Like a gambler betting on a lopsided game, Clinton now is looking not at the result, but at the point spread.

“It’s up to you to decide,” Clinton told a large, cheering throng at Cleveland State University, his eyes puffy with exhaustion and his voice weakened with the emotion of the final days. “You must seize the day.”

Dole, for his part, worked to solidify support among traditional Republican voters with a continuing assault on the ethics of the president and his “arrogant” White House inner circle.

His throat raw from 70 hours of almost nonstop campaigning but still full of righteous fury, Dole told voters in Alamogordo, N.M., “My voice may change but I still keep my word.”

Ross Perot, whose vote total may complicate matters for Clinton and Dole, unleashed what he termed a “saturation bombing” of the airwaves with the broadcast of $2 million in 30-minute campaign advertisements on the major networks.

Polls in recent days have shown Perot’s support inching up as he rides a late surge of voter anger generated in part by revelations of Democratic fund-raising irregularities,

“We cannot allow this behavior to continue for one more minute. We should - we must - demand the highest ethical standards in the White House,” he said during a speech in San Antonio.

Clinton was confident enough of carrying California to cancel a planned rally in Los Angeles Monday night to campaign elsewhere.

Upsets appeared to be brewing in a number of closely watched Senate races, including in Iowa, where two-term Democratic Sen. Tom Harkin appeared to be slipping against Republican Rep. Jim Ross Lightfoot. Clinton and Dole scrambled their schedules to make last-minute appearances in Iowa to stump for their parties’ Senate candidates.

In North Carolina, polls indicated that conservative Republican Sen. Jesse Helms was losing ground against former Charlotte mayor Harvey Gantt, a black whom Helms beat six years ago.

In Louisiana, odds were growing that the state would elect its first Republican senator of the century, as GOP nominee Woody Jenkins appeared to be pulling ahead of Democrat Mary Landrieu.

In the contest for House supremacy, House Speaker Newt Gingrich, R-Ga., declared that Republicans would win back-to-back House majorities for the first time in 66 years. “We’re going to keep control of the House,” Gingrich declared in Smryna, Ga.

Democrats privately conceded the Republicans appeared to be ahead in the race for the House, but noted that more than 40 Republican members of Congress were still in danger of losing - far more than the 18 the Democrats would need to regain control should late-deciding voters break their way.

In the presidential contest, Clinton issued a plea for tolerance and unity in anticipation of victory in a race that has stirred relatively little interest.

Consigning the attack to his surrogates and his TV advertisements, Clinton sound a note of conciliation as Dole supporters heckled him in Cleveland.

“Don’t boo them,” he exhorted the partisan Democratic crowd. “Make ‘em feel welcome. We’re not like they are. We’re not running anybody off.”

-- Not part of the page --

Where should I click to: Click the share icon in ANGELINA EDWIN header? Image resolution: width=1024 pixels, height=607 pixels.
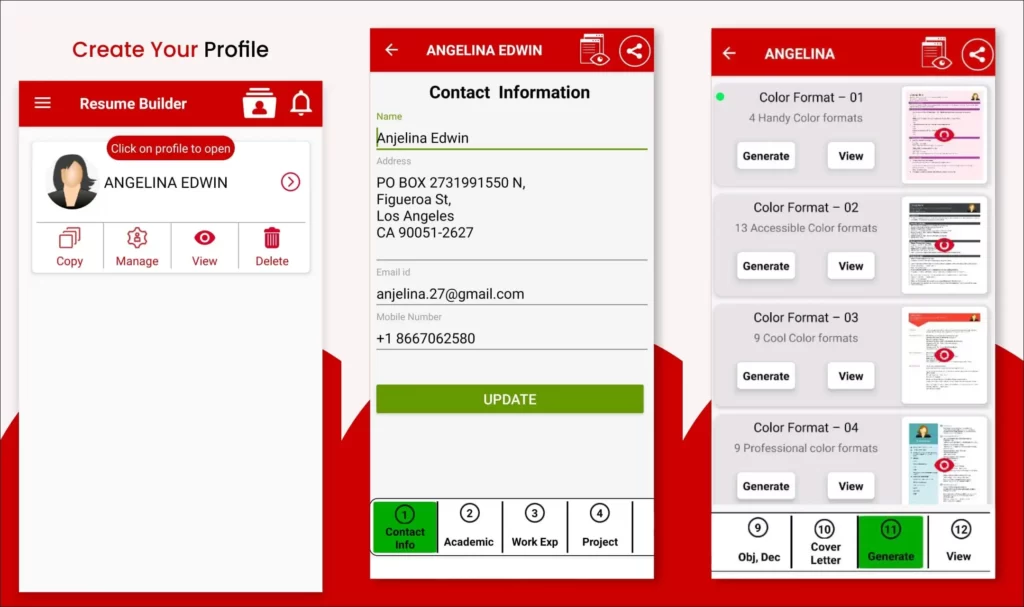tap(635, 50)
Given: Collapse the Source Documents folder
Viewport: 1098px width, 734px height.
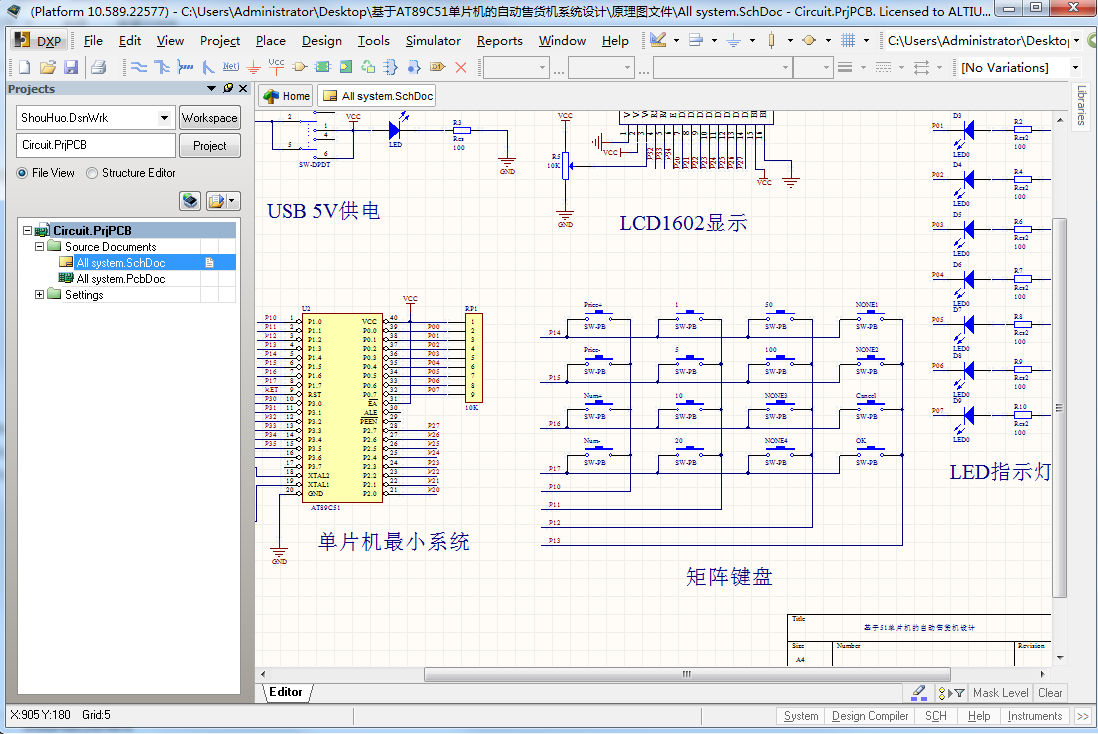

Dole slogged through the sleep-deprivation final phase of his last national campaign - starting after midnight in Sacramento and then into Arizona, New Mexico, Texas, Louisiana, Tennessee, Iowa and Missouri before a scheduled landing Tuesday to vote in his hometown of Russell, Kan.

At stop after stop, Dole continued to pound on the morality of the incumbent, hoping to chip away at a Clinton lead that has persisted in double-digits for months.

“I’ve seen a lot of presidents come and go, but I must say I’ve never seen a more arrogant group than … occupies the White House right now,” Dole said in Alamogordo. “They don’t believe that the rules apply to them.”

Dole’s running mate, Jack Kemp, struck a more positive note as he puddle-jumped through California.

Standing atop a metal chair amid cheering Republicans in a Santa Maria airport hangar, Kemp harkened back to the days of Abraham Lincoln. The GOP, he said, will offer emancipation, not from slavery but from a welfare system that ensnarls those who use it and a tax code that hinders entrepreneurship.

Vice President Al Gore spent most of the day hopscotching across his native Tennessee hoping to hold the state for the Democrats.